We had several limitations within this study. The first one was about the number of students who were included in this study due to the small annual capacity of our institution. This likely has affected the statistical significance of our results and weakened the testing of our hypothesis. This scarcity of responders has also affected our capability to perform a healthy power analysis. Even though some of our results in the significant statements have relatively high power, these values are calculated with post-hoc calculation which is known to yield relatively unreliable results (19). We are aware that our findings would become more convincing if supported by the addition of the upcoming fifth-year medical students each year. Furthermore, we would like to overcome this limitation by extending the supplementation to other rotations as well to include more students. Other institutions can also benefit from the content we have created (Supplements A, B) and replicate the study. This way, we can perform sampling out of a larger student body and have a healthier outcome about the population of medical students. It can also boost the generalizability of our results and persuade other regions to take part in similar initiatives. Another issue we have faced was regarding the quality of the MCQs we prepared. The discrimination between the two groups and within the second group was challenging since some questions were either too easy or too well-known by the students. This has obscured the effect on memory and knowledge retention. Better quality assessment tools with a larger design team can overcome this problem.
CONCLUSION
We present a form of visual supplementation as a simple, cheap, readily available, and efficient method of diversifying the content of a hybrid medical education setting. As demonstrated here, disproportionate to the small scale of the intervention, a modest but positive outcome in multiple domains of teaching can be achieved with such a module. Institutions and teaching faculty can therefore be encouraged to engage in similar initiatives which make use of the resources at hand regardless of how limited. This way, even if a fully online educational setting is abandoned after the pandemic, the new and innovative methods introduced by the hybrid classrooms can be utilized to maintain a high standard of teaching in medical schools. We believe this can alter the negative connotation behind “online education” in regions with less experience and access by rendering it a complementary tool to support traditional learning in medicine.

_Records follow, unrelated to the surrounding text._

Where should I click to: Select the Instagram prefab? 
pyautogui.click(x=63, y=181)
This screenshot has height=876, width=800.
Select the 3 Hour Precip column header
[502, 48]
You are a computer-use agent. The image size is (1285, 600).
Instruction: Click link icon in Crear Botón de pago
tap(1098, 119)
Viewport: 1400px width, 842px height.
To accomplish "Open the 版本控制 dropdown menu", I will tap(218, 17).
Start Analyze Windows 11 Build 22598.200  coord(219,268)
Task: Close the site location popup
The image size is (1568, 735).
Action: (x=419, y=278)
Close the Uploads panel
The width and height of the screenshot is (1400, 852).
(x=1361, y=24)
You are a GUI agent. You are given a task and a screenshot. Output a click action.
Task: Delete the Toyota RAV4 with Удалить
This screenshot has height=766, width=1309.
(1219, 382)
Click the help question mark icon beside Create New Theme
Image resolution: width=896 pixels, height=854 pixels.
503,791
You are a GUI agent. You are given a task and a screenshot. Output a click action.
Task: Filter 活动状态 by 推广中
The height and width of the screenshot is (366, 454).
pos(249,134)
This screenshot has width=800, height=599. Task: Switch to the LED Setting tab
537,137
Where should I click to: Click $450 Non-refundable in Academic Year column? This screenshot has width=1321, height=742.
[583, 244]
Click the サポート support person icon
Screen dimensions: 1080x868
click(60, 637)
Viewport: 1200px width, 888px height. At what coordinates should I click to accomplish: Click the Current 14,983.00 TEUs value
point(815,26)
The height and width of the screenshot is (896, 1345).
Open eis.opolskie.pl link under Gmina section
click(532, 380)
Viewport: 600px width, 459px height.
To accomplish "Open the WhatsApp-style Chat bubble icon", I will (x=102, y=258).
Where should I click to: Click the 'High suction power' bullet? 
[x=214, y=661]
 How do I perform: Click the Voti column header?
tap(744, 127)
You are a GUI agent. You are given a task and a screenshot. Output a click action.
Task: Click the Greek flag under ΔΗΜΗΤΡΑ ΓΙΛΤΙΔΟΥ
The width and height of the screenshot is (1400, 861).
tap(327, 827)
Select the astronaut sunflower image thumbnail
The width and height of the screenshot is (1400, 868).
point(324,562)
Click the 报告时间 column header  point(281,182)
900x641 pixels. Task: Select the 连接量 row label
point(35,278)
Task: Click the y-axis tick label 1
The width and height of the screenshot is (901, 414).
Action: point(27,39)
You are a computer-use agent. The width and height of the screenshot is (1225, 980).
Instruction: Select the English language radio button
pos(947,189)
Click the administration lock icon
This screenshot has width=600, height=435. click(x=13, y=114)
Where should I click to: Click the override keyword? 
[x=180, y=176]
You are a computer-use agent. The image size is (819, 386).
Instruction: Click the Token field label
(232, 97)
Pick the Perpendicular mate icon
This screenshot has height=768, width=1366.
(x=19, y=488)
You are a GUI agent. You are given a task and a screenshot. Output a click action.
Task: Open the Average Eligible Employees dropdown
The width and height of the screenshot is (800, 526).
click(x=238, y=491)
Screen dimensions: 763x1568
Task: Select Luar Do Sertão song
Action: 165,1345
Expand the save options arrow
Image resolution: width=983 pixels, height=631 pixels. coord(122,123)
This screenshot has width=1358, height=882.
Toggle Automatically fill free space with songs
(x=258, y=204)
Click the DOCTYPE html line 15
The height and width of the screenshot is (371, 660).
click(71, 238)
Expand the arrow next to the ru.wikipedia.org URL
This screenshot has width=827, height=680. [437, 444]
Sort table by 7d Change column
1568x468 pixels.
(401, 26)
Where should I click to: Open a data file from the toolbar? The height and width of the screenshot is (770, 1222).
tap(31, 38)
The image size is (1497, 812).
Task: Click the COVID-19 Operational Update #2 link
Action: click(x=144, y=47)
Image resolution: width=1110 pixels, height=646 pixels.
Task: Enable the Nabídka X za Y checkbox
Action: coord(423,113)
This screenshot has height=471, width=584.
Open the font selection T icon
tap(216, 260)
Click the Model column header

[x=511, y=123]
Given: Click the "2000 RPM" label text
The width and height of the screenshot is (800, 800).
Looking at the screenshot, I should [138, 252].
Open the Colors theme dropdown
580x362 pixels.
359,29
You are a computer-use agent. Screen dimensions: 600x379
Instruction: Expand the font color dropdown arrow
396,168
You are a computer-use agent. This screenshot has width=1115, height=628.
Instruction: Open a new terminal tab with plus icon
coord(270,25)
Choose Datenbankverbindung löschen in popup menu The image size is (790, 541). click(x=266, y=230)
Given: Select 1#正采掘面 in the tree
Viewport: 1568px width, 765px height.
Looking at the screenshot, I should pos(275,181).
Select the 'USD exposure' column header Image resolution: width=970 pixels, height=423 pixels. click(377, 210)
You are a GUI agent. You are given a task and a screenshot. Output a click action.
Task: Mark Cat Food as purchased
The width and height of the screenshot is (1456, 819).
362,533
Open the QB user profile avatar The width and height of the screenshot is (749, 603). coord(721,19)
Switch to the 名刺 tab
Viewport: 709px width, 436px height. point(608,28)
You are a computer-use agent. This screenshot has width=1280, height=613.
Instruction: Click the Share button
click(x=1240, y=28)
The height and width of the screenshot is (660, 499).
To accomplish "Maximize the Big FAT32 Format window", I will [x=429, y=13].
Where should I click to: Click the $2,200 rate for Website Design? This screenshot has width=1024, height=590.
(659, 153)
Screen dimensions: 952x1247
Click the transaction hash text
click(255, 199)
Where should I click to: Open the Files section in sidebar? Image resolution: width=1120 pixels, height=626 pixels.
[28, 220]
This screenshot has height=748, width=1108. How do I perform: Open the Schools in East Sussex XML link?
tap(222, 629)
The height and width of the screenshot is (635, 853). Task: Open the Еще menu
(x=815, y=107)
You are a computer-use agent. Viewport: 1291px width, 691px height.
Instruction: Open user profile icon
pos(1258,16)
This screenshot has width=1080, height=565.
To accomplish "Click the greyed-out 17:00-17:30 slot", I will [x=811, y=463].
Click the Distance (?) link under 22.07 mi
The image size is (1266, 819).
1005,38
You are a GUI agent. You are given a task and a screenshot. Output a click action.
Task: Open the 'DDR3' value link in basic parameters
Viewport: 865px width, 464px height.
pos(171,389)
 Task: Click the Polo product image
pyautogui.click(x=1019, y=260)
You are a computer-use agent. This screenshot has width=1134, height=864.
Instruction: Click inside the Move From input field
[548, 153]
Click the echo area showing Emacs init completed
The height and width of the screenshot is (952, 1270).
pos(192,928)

Ethics Committee Approval: This study was approved by the Committee on Human Research of Koç University (decision no: 2021.098.IRB3.059).
Informed Consent: Informed consent was obtained from all of the subjects.
Conflict of Interest: The authors declared no conflict of interest.
Author Contributions: Concept: Z.B.K., S.C.S., Ş.K., A.Ö.M., A.E.Y., Design: Z.B.K., T.M., Data Collection or Processing: Z.B.K., S.C.S., F.Y., O.E., T.M., Analysis or Interpretation: Z.B.K., S.C.S., T.M., Literature Search: Z.B.K., S.C.S., F.Y., O.E., Ş.K., A.Ö.M., Writing: Z.B.K., S.C.S., F.Y., O.E., A.Ö.M., A.E.Y.
Financial Disclosure: The authors declared that this study received no financial support.